DATA IN THIS EXERCISE:
=== Begin Enclosure ===
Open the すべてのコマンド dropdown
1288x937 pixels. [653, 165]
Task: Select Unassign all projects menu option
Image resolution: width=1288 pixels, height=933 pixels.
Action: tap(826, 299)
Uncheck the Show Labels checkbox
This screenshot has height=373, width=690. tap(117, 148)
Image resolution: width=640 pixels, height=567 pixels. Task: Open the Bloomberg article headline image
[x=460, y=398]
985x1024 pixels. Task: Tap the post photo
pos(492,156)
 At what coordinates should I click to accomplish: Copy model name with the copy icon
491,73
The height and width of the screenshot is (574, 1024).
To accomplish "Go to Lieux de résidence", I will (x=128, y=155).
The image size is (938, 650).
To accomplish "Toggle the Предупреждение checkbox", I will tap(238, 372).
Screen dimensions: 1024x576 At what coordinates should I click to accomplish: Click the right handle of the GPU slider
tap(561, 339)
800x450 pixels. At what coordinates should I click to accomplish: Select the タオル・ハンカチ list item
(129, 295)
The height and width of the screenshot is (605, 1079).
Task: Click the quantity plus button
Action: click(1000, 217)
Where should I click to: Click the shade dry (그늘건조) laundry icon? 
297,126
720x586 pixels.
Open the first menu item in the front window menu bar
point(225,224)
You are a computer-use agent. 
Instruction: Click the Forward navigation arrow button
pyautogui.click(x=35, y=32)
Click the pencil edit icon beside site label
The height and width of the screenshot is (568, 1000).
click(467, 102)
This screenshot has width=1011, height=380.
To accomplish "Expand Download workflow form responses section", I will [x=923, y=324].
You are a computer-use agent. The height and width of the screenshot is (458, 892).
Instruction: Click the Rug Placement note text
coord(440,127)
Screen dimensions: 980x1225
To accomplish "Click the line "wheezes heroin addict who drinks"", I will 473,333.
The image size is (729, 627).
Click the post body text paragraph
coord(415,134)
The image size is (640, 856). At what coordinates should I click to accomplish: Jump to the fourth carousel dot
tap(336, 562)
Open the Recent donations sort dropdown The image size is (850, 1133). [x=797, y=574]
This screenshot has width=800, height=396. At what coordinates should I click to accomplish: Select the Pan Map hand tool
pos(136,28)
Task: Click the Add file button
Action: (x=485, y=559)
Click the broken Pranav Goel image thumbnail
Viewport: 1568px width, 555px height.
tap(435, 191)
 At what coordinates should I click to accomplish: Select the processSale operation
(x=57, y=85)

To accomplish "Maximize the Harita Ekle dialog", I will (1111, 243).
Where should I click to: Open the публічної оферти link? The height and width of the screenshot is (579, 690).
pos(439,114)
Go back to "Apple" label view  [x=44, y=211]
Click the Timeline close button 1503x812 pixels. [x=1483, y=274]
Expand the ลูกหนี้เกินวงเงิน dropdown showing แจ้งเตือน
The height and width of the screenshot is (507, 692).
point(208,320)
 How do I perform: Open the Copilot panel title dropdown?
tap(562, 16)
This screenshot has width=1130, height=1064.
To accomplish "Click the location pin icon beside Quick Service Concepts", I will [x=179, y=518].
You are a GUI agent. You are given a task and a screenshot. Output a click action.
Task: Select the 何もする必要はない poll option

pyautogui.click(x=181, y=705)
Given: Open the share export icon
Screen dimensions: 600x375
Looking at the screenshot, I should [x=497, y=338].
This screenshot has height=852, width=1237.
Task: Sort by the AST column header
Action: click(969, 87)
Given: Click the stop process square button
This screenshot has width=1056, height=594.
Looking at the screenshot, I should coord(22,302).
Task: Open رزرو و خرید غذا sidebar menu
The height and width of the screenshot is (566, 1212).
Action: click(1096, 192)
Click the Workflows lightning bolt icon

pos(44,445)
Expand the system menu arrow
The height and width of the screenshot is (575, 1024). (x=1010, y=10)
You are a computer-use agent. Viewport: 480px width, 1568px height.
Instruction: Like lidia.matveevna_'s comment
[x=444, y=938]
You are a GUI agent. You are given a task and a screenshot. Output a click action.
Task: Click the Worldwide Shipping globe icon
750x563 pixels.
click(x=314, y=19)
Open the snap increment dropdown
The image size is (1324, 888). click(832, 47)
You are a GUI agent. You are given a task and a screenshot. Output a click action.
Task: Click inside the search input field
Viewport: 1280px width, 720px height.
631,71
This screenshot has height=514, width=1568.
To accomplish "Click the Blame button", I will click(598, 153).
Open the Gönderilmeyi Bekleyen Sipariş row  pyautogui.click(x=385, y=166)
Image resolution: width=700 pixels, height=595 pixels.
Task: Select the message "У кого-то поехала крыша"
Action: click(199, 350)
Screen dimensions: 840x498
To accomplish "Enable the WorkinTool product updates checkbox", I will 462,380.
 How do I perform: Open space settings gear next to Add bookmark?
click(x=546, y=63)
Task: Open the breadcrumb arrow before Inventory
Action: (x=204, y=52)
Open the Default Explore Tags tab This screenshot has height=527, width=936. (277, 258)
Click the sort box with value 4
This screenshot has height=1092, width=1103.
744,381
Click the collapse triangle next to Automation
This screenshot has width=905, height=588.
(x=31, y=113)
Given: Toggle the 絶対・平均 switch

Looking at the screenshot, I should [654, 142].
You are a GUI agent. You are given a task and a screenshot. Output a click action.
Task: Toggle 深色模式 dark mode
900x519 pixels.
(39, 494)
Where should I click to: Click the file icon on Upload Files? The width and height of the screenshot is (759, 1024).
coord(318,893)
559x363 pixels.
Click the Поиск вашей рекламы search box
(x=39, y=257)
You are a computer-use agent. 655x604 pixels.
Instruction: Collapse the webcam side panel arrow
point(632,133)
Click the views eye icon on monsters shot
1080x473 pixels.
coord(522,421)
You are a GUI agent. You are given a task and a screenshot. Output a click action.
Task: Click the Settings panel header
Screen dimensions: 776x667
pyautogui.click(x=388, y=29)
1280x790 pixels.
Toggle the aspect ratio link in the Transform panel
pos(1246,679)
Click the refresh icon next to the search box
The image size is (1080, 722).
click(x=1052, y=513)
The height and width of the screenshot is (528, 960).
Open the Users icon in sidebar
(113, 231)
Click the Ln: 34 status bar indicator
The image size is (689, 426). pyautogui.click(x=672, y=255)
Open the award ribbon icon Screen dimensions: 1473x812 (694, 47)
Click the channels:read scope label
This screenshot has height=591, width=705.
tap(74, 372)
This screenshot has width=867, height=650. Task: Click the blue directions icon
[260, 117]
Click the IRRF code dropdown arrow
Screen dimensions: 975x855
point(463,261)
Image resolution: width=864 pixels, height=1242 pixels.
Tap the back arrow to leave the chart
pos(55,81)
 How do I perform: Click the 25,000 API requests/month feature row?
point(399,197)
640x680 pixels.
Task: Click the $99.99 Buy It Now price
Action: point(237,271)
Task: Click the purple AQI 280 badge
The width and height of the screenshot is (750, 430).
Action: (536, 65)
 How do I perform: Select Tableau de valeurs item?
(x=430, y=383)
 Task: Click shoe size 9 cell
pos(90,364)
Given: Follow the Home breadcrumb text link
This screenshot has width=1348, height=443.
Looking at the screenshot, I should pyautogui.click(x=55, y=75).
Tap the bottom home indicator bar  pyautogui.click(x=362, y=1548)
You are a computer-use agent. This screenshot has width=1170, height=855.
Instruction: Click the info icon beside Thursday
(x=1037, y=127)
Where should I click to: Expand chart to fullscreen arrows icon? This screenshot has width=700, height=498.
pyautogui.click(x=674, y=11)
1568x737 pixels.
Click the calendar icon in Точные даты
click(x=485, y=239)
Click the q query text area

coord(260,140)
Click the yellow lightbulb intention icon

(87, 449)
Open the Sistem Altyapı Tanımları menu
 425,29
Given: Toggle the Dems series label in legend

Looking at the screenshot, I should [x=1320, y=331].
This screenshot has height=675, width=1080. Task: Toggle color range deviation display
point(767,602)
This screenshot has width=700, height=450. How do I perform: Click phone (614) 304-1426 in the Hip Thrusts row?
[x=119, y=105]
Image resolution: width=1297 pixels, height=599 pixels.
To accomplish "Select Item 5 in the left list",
=== End Enclosure ===
PROBLEM REQUIREMENTS: Show every line in the records above that contains the word "computer".

REPLY TO THE TASK:
You are a computer-use agent. 
You are a computer-use agent. The height and width of the screenshot is (458, 892).
You are a computer-use agent. Viewport: 480px width, 1568px height.
You are a computer-use agent. 655x604 pixels.
You are a computer-use agent. This screenshot has width=1170, height=855.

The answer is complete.